Not that the second register isn't useful, in the way shims are useful, to square-stroking beginners.

The Graduates: With Distinction

Plastics, my boy... lol, no. I'm reexamining my collection of DE razors to see who can hang with the Parker now, using the same Personna blade, in its third and fourth week of consecutive daily shaves. Kind of like how I reevaluated my soaps in light of the breakthrough in hair softening. First, the honors group.

Merkur 41C


The way Parker imitates Merkur as a business, I'm sure someone, somewhere in India will be delighted to see me evaluating the 1904 open comb in their light for a change. It did a fantastic job WTG, smoother and more efficient, actually. (Witch hazel, Williams and pumpkin juice prep.) Under high traction conditions, it's the new Rimei, as the Parker is the new Super Speed. To make it finish ATG with acceptable closeness, I pushed cheek skin toward the blade. Still nowhere near as close as the Parker, BUT -- no sensation at all under alum. I will certainly have need of that capability in the future. BiC Sensitive also comes to mind, once again, but here at least I get a couple of hours before feeling the stubble.

Weishi 9306-H


As seen at Wal-mart, but at half the price, uncased, chrome over alloy (brass). This Chinese razor deserves respect for leading the market, but is it just a beginner's razor? Certainly not. Often criticized for being too gentle, it becomes quite efficient when loaded with a broken-in blade, and still smooth enough to take the tension-alignment approach. I have no choice but to relegate it to the unused bin of razors, however, since it leaves hair on my neck (some extreme skin-pushing effort would probably do it), and the Parker suits me better. Congratulations, and good luck.

Travel Tech


I suspect this is the most accessible razor on the antiques market, and cheaper than even the Weishi. You will want a proper handle, but it doesn't take long, in this hobby, to acquire an abundance of those. I previously thought of it as the less edgy Rimei. It can handle fresh blades, shims, and dull blades, too. In the present test (and a prep of just Arko and pumpkin juice) I found myself limited to the traction-minimizing approach, unable to go ATG on second pass. But I got there eventually. Side-by-side with the Weishi, I end with equivalent alum pricks and a closer neck shave, with a bit more length left on the cheek. I deem it the Weishi's counterpart in a low-angle/steep angle dyadic hierarchy, and a legitimate razor to grow with, especially if your hair stands up well. That's a fairly slight distinction, though: even though mine does not, the stubs are nice and velvety.

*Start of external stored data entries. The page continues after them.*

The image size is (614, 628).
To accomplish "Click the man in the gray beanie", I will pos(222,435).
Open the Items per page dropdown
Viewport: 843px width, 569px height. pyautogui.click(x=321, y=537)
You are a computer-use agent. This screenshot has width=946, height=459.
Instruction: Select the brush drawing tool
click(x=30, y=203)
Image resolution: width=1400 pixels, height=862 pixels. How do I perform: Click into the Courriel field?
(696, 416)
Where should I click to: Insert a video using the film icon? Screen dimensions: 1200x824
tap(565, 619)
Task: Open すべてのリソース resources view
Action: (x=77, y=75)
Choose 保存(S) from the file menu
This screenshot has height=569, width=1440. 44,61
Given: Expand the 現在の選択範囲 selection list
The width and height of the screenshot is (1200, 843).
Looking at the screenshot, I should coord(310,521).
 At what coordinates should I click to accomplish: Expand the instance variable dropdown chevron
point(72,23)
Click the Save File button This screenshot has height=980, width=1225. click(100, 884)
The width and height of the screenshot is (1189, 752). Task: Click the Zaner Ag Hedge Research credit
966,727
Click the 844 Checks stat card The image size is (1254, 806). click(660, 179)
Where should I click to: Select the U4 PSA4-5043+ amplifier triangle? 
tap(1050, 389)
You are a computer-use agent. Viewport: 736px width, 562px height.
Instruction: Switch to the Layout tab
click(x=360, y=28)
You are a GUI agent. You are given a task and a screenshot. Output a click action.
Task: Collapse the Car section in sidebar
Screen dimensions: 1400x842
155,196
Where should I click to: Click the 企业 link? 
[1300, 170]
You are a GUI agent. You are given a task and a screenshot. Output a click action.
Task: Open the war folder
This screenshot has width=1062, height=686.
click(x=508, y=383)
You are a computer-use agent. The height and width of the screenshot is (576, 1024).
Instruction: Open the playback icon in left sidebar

For Number One: Parker 87R

Arko and pumpkin juice, my Rimei and the worn Personna blade set the stage for a big Father's Day shave, leaving plenty of SAS stubble and a skin free of injury. An oil cleanse was still missed, as every old scar in the shaving area shone brightly. But around my mouth, the chin, and my neck crease -- all areas critical to comfort remained satisfactorily smooth at bedtime, reward for having stood up to the Rimei's low natural pitch.

I still love the razor, but we grew apart as I unwittingly conformed to a more modern, high-traction technique. (Not multi-blade high traction, but higher than before.) Assisted by bathroom experimental dermatology, tougher skin and softer hair made the Super Speed, with a steep natural pitch, decidedly preferable. I like the old school, but have never been enamored with things that are simply old. If I'm ever going to settle down with just one razor, it will have to be shiny.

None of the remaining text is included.